論文「司法行政について」(その3) 筆者:H・T
2012年11月26日

前回からの続き>

 連載の最終回では、2001年の司法制度改革における司法行政面の改革の意義と問題点を2点論じています。すなわち、改革の第1の柱の「人的基盤の拡充」のうちの「裁判官制度の改革」と、第3の柱である「国民の司法参加」の中の「裁判官選任過程への参加と裁判所運営への参加」です。

 前者については、憲法は裁判官について10年の任期制とそれを前提とした再任制度などを採用していることから法曹一元制を予定しているものと思われるところ、今回の改革でもそれが採用されなかったのは遺憾であると評しています。しかし、採用されなかった以上、法曹一元のための条件整備を真剣に考え、推し進める必要があると論じています。その現実的な方策として既に試みられている弁護士任官を推進するための改善策、弁護士が非常勤の裁判官として裁判所に勤務する制度の創設などを提案しています。改革意見書で提言されている、判事補が裁判官の身分を離れて弁護士など他の法律専門職の経験を積む制度は法曹一元の精神を部分的に体現するものとをして画期的だと評しています。なお、裁判官の人事評価の透明性は確保できたが、昇給や転任など肝心の人事行政が透明性・客観性のあるものでなければ意義は大いに減じれれると指摘しています。

 後者については、全国各地の地裁に地裁委員会が置かれることになり、地域の市民が地・家裁の運営に意見を述べることができるようになったことも画期的であると評価しています。但し、委員会の責任者(委員長)は地裁所長が就任することが予定されていました。これでは実が伴わず、問題視されています。著者は大分地裁所長時代には最高裁の方針には従わず単なるオブザーバーとして出席しました。他には釧路地・家裁の例があっただけのようです。
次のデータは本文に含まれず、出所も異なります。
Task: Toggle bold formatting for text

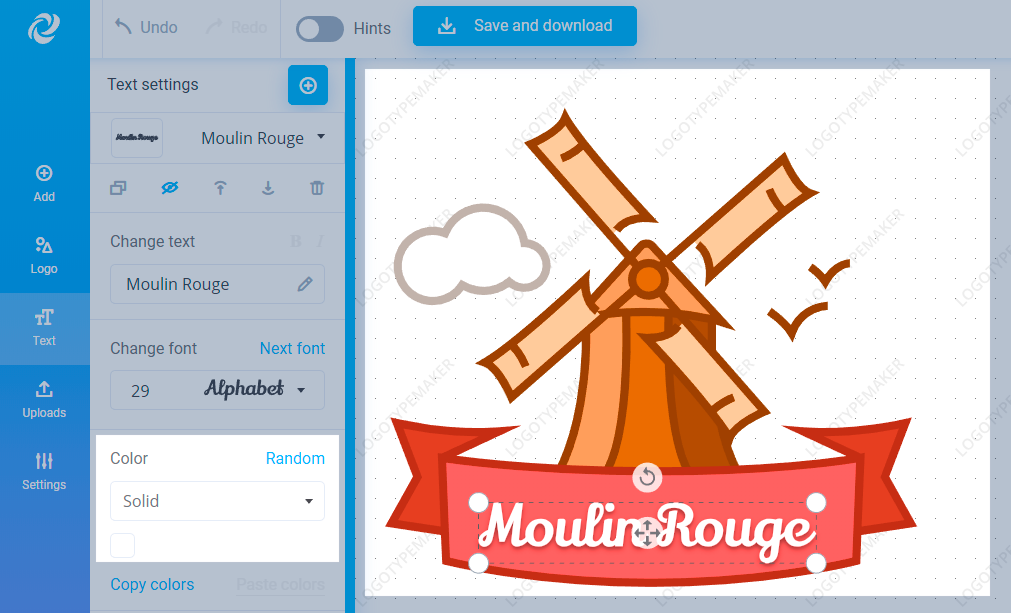Action: pyautogui.click(x=296, y=242)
 最後に、最高裁裁判官の任命に当たっては、「裁判官推薦委員会」の設置と、15人の裁判官のうち10名は弁護士出身者が占めるべきことを提案しています。

 
【論文情報】
著者は西理氏(大分地・家裁所長、福岡高等裁判所判事(部総括)を経て現在は西南学院大学法科大学院教授)。判例時報2131、2143、2144各号(判例時報社)に所収。